– Хлопцы, вы что, дураки совсем, что ли? Мотайте отсюда, чем раньше, тем лучше – мой вам совет.
– А что такое? – поддержав заговорщический тон, тоже шепотом спросил Леонид.
– Да ты что не видишь, она ж больная на голову, шизофреничка.
– А с виду не скажешь, – сделал круглые глаза Саня. – Так только, со странностями.
– С виду, с виду, – передразнил Гавриленко окончательно прохмелевший алкаш. – Вот то-то и оно, что только с виду. Потому что бывшая учительница. И воспитанная, и говорить хорошо умеет – не спорю. Но в голове ж, в голове… Сплошной переполох. Сплошная катавасия. Муж у нее, понимаете, умер, вернее, в автокатастрофе погиб, пусть земля ему будет пухом. Давно уже это было. И погиб трагически, страшно, – изогнув дугой густые, хаотически разросшиеся брови, мужичок поднес к Сашиным глазам выпрямленный указательный палец и потряс им в воздухе. – Вот она с реек и соскочила. Понял?
Саша утвердительно покачал головой и тут поинтересовался:
– Буйная, что ли?
– Да нет, – отмахнулся мужичок. – Не то, чтобы буйная. Нет, не в этом дело. Только, знаешь…– он покрутил ладонью у виска, – …кошек вот всех с округи собрала, собак, – продолжал шептать он. – Срач, гляди, какой развела. Это что, нормально?

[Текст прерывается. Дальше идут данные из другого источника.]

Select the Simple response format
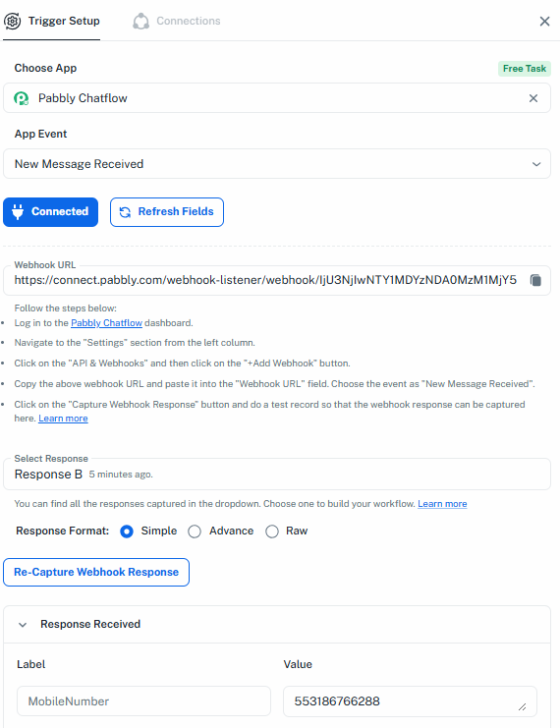This screenshot has height=728, width=560. [x=127, y=532]
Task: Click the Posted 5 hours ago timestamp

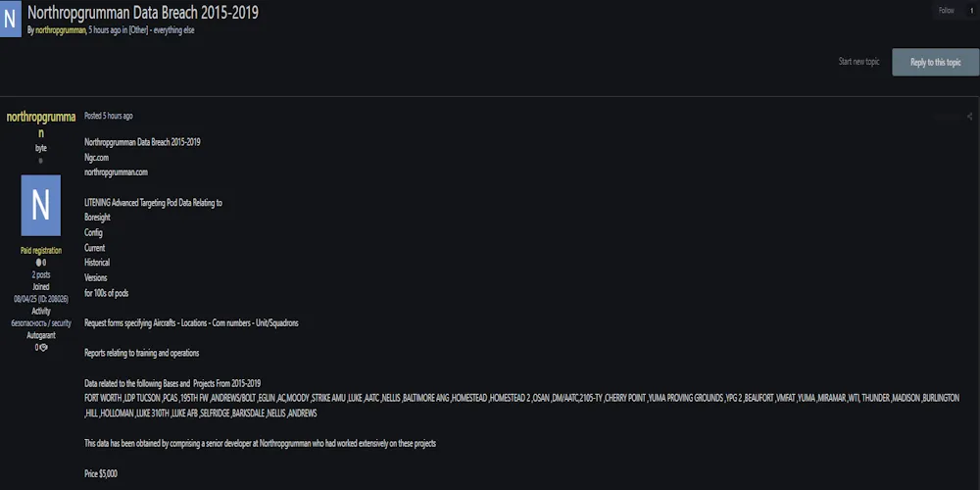Action: point(109,116)
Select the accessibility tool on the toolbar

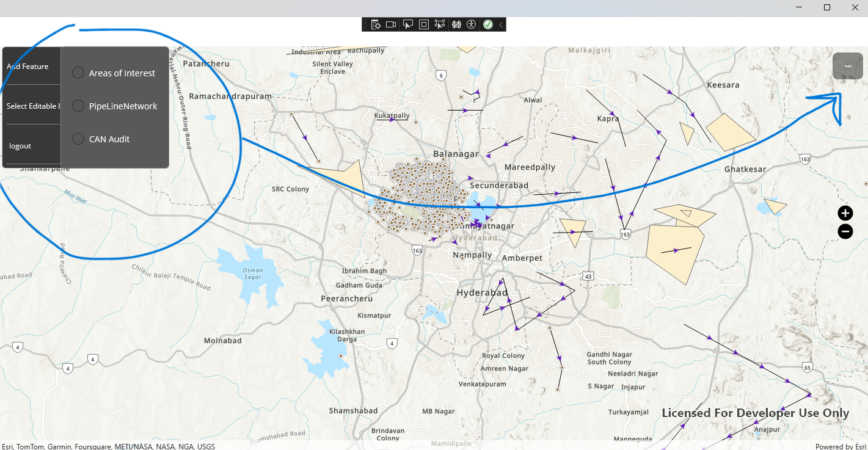pyautogui.click(x=472, y=24)
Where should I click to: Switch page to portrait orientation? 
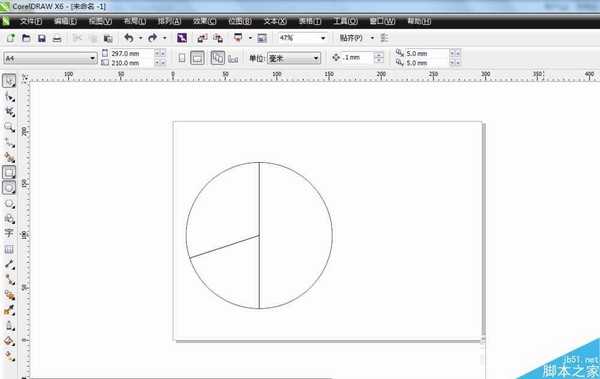click(x=182, y=58)
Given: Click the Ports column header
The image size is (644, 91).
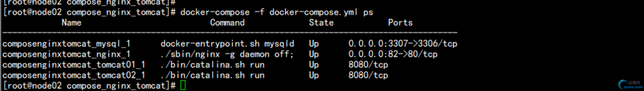Looking at the screenshot, I should pos(400,23).
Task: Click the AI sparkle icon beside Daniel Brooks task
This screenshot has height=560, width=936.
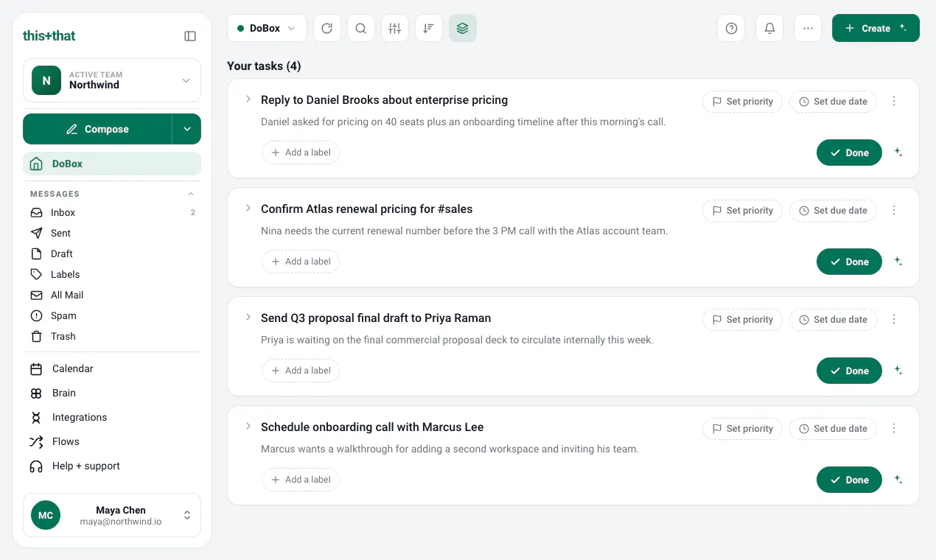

Студенты в унисон отрицательно замахали головами. Алкаш, почувствовав интерес публики и внимание к своей персоне, многозначительно продолжил:
– Вот именно. Их же кормить надо. Кормит же их чем-то, непонятно чем. Может, и мясом человеческим. Брехать не буду. Но всякие слухи ходят. Смотри, вонь какая. Единственное, что хорошо: за «горючим» далеко ходить не надо. Только скажу вам, и самогонка у нее, честное слово, гадость еще та. Противная, аж зубы сводит. Да только куда ж денешься.
Он развел руками и жалостливо вздохнул.
– Так она еще и самогонку гонит? – в один голос вскрикнули студенты.
– Т-ш-ш-ш, – поднес палец к губам сосед-алкаш. – Тихо! Конечно, гонит. На инвалидные-то не сильно разгонишься: копейки. Жрать что-то нужно. Да и свору эту кормить тоже. Одним словом, катавасия полная, говорю вам.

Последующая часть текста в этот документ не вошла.